And additionnaly, isn’t there a way to exploit this so we can store more stuff on PCs?
Edit: can’t thank you all individually but thanks to everyone, I learnt something today, appreciate all of your replies!
Because you’re operating system is lying to you, for efficiency sake.
Imagine an old school library, books on the shelves, and a Dewey decimal card catalog index in the center.
You want to delete a book, to make room for future books, so you tell the librarian delete this book. And she removes the card from the card catalog index, and turns to you and says the book is gone!
In this scenario the book is still on the shelf, but the index no longer points to it.
Clearly the book isn’t gone, but from your perspective you don’t have to wait for the book to disappear, and the librarian knows eventually she’s going to clean the shelf, and remove whatever isn’t in the index.
That’s more or less, with a lot of hand wave in, what operating systems do for file systems.
In this analogy, when you add a new book, only then is that “deleted” book actually removed and replaced with the new one. Until then, it just sits there waiting, but since nothing is pointing to it, it’s hard to find.
When someone recovers a file, what they’re doing is going book by book and reconciling the index to see if there’s anything missing. Since this book still exists, it can be recovered.
If you remember the VCR days, imagine your hard drive is a copy of Bambi. You, in preparation for a family event need a tape to store footage of the event on. You decided that you haven’t watched or wanted to watch Bambi in a long time so you designate that tape as the one you’re gonna use when the party day comes.
At this point your hard drive (the copy of Bambi) has been designated as useable space for new data to be written in the future.
Bambi is not lost yet and wont be until you write to that tape, therefore if you wanted to you could watch Bambi in the time between now and the party even though you plan to overwrite it. Once Bambi is overwritten, its no longer recoverable but the interim between now when you designate it as useable space and when the space is used, the data persists.
It’s because hard drives don’t turn every written bit into a 0. Instead it tells the operating system that the region you deleted is free for writing again.
At some point in the future through usage that region will either be corrupted or have something completely different in it (from our perspective though it may read as corrupt it will still work as expected when written into)
If I tell you all the boxes in a warehouse are empty, that doesn’t mean they are. It just means I think they are. You can go and check them manually to see if they’re actually empty or if I was lying or forgot there was stuff in them.
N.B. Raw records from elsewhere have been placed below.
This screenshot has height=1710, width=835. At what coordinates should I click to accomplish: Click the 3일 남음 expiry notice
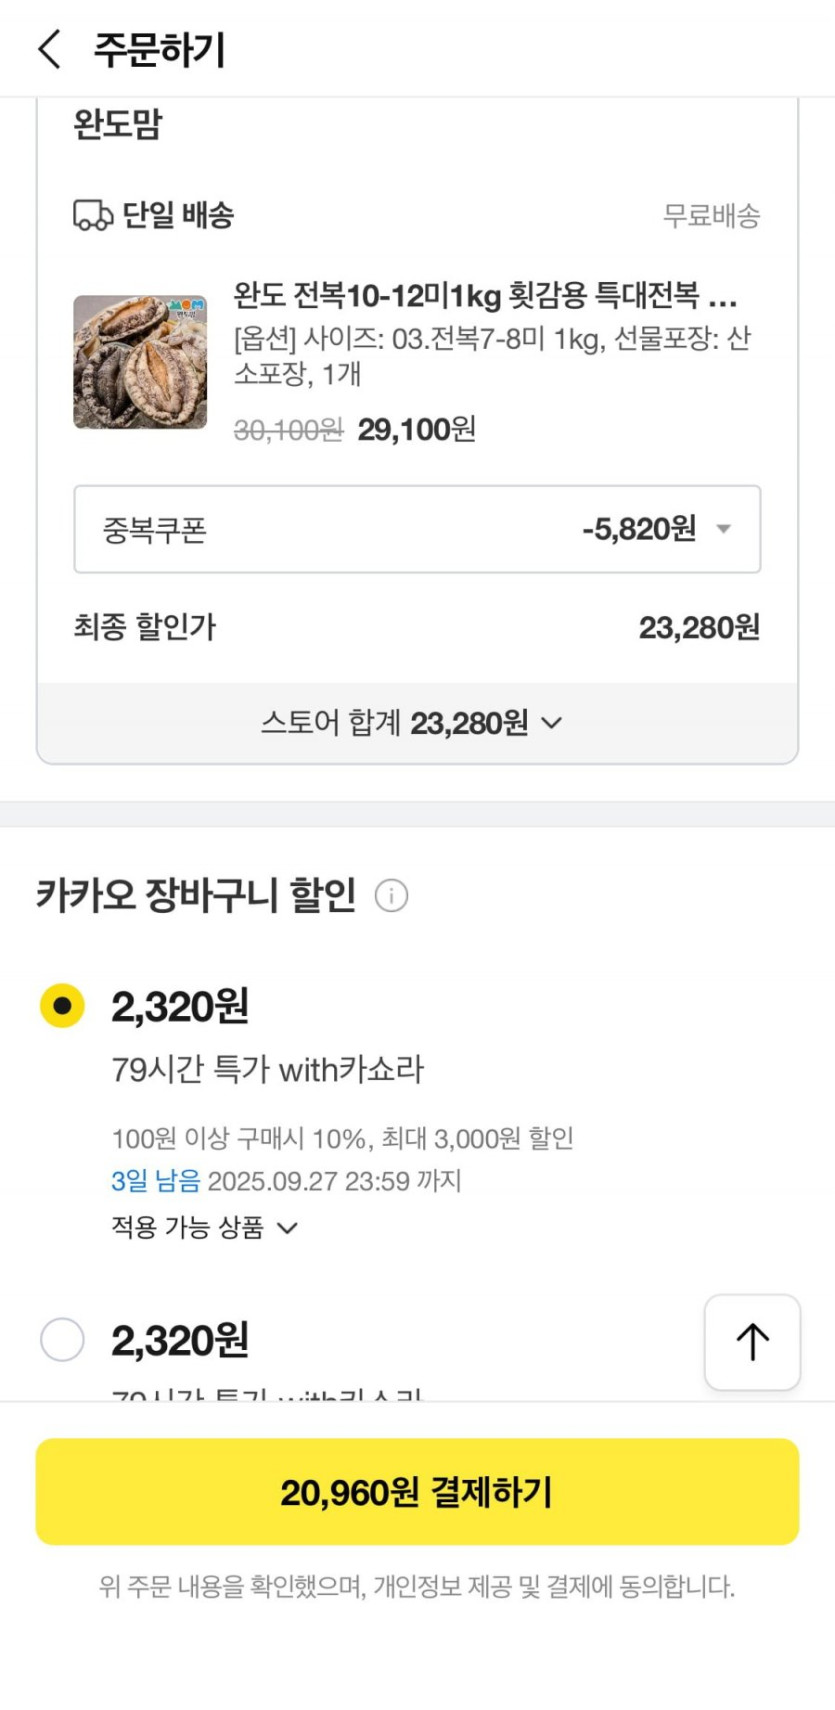point(155,1181)
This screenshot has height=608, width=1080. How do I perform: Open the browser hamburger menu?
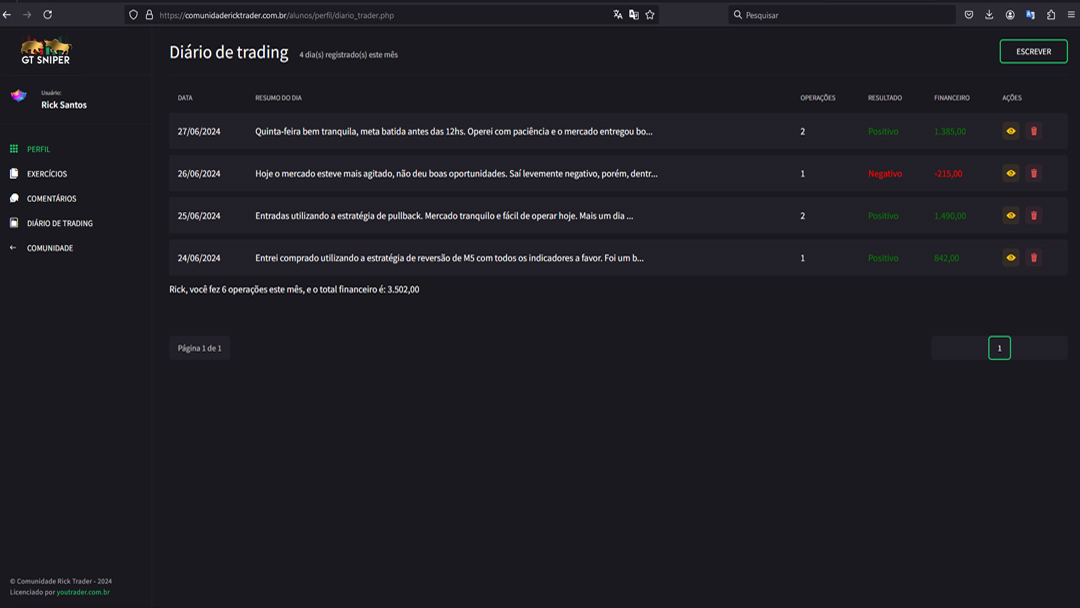pyautogui.click(x=1071, y=15)
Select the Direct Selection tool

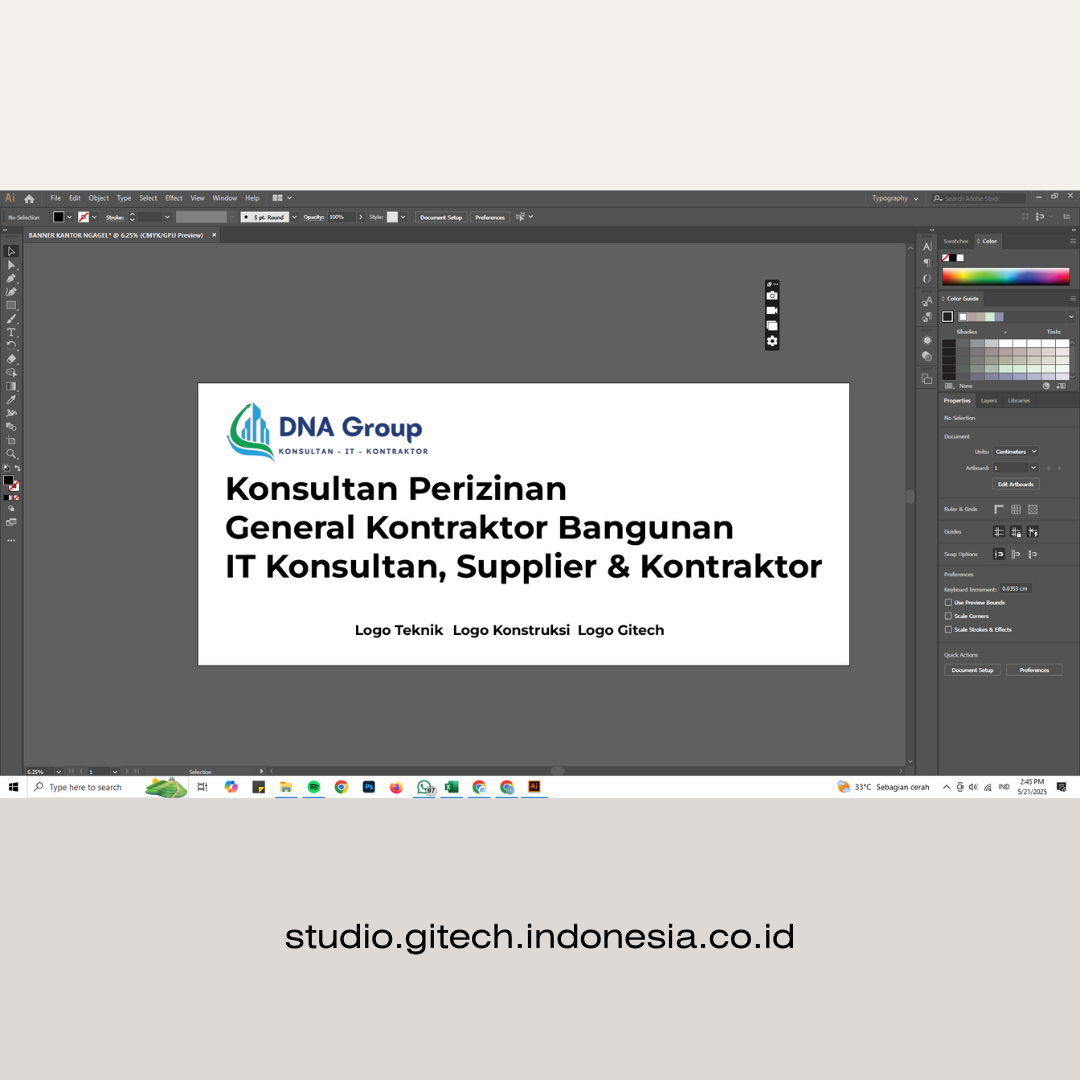point(12,265)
The metaphor breaks down a little bit here but if you look at the boxes closely, the ones with dust on top were probably empty for a long time and the ones without were probably emptied recently.
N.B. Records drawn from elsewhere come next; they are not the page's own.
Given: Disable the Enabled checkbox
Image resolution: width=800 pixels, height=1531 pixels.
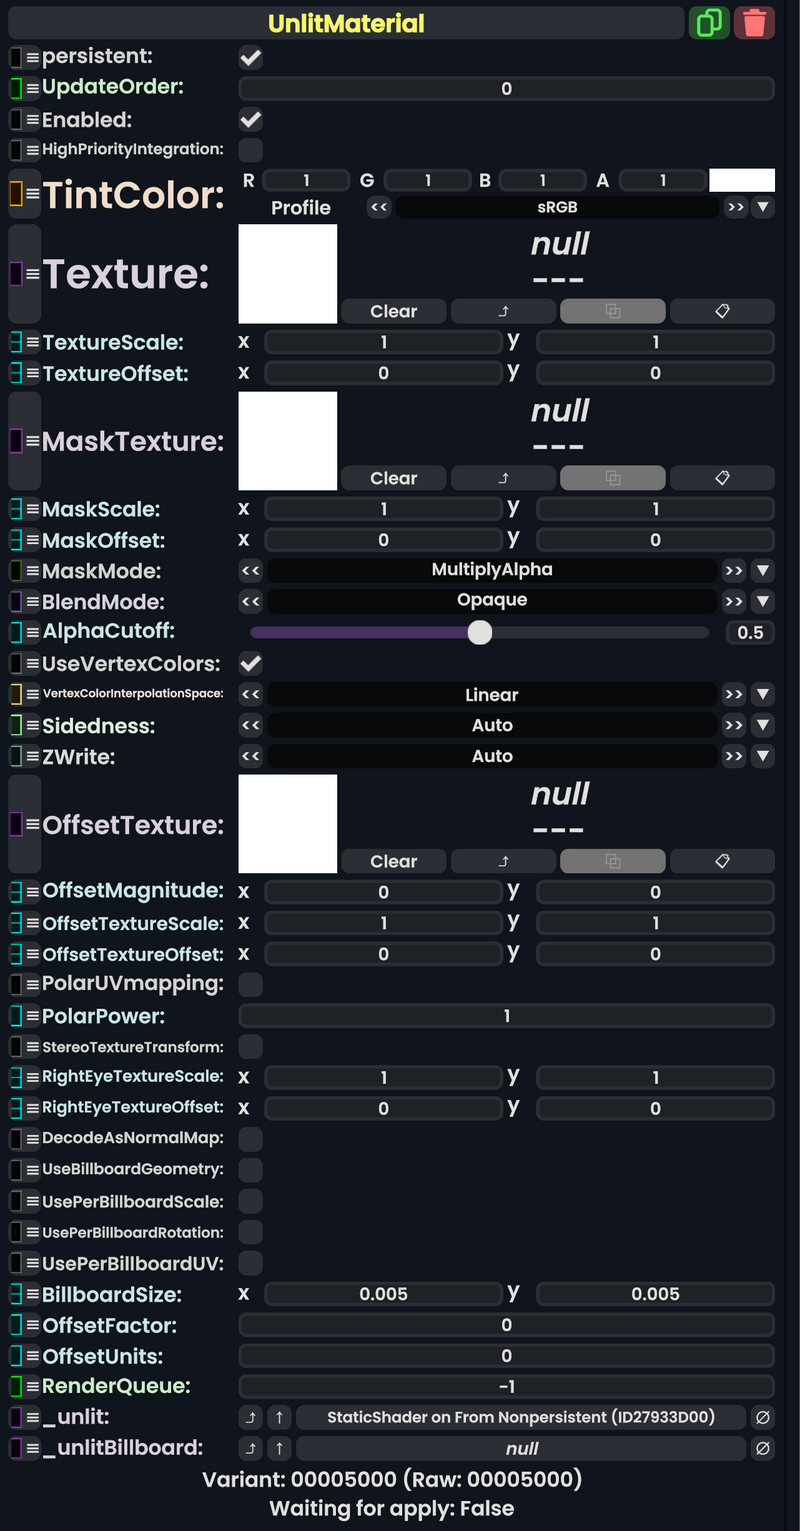Looking at the screenshot, I should (x=250, y=120).
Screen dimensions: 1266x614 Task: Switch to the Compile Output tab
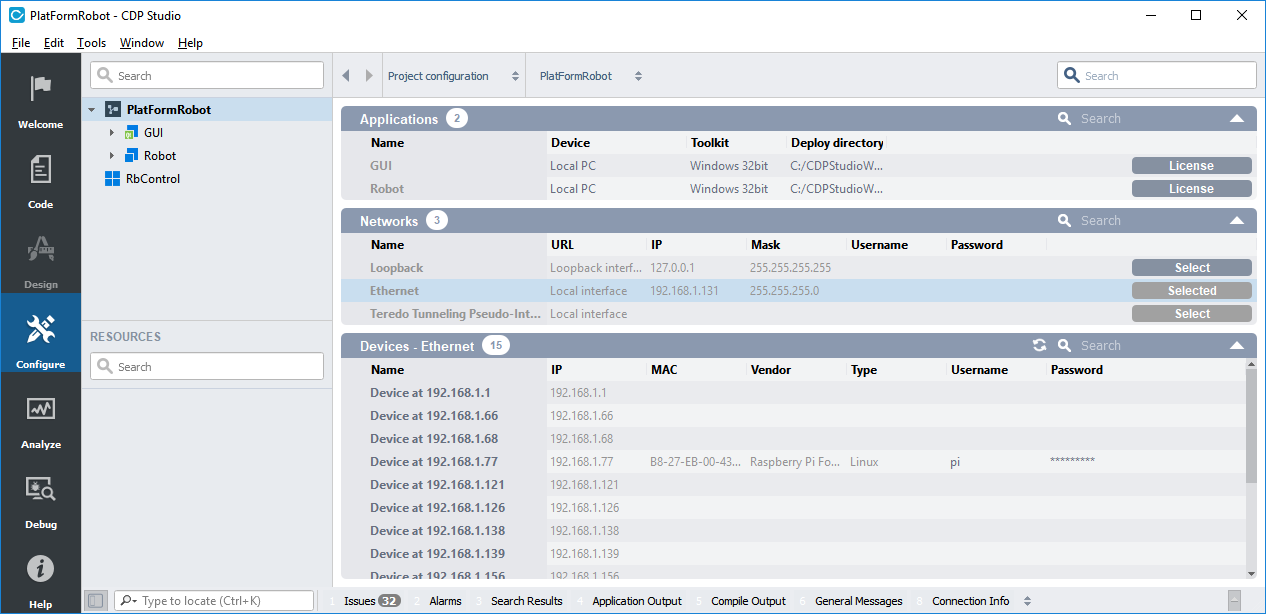[748, 601]
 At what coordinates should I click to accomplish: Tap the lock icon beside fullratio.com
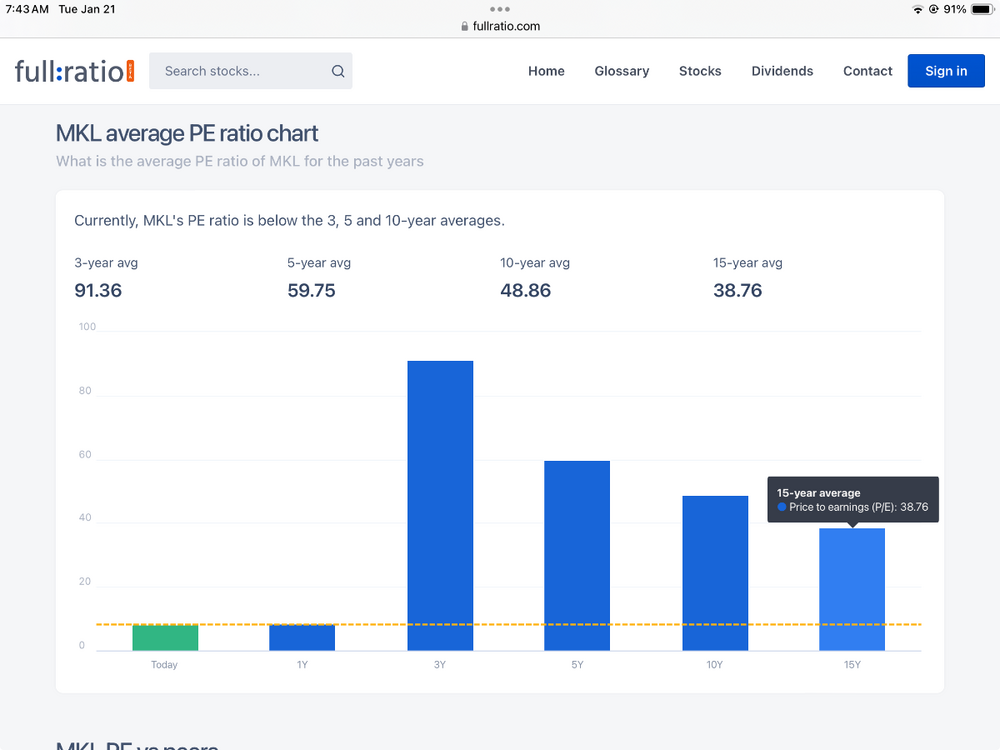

Because of how filesystems work. There’s basically an index that tells the OS what files are stored where on the disk. The quickest way of deletion simply removes the entry in that table. The data is still there, though. So a data recovery program would read the entire disk and try to rebuild the file allocation table or whatever by detecting the beginning and ends of files. This worked better on mechanical drives than SSDs.
Yup, and many security suites will include a tool that writes all 0s or garbage to those sectors so the data can’t be recovered as easily (you really need multiple passes for it to be gone for good).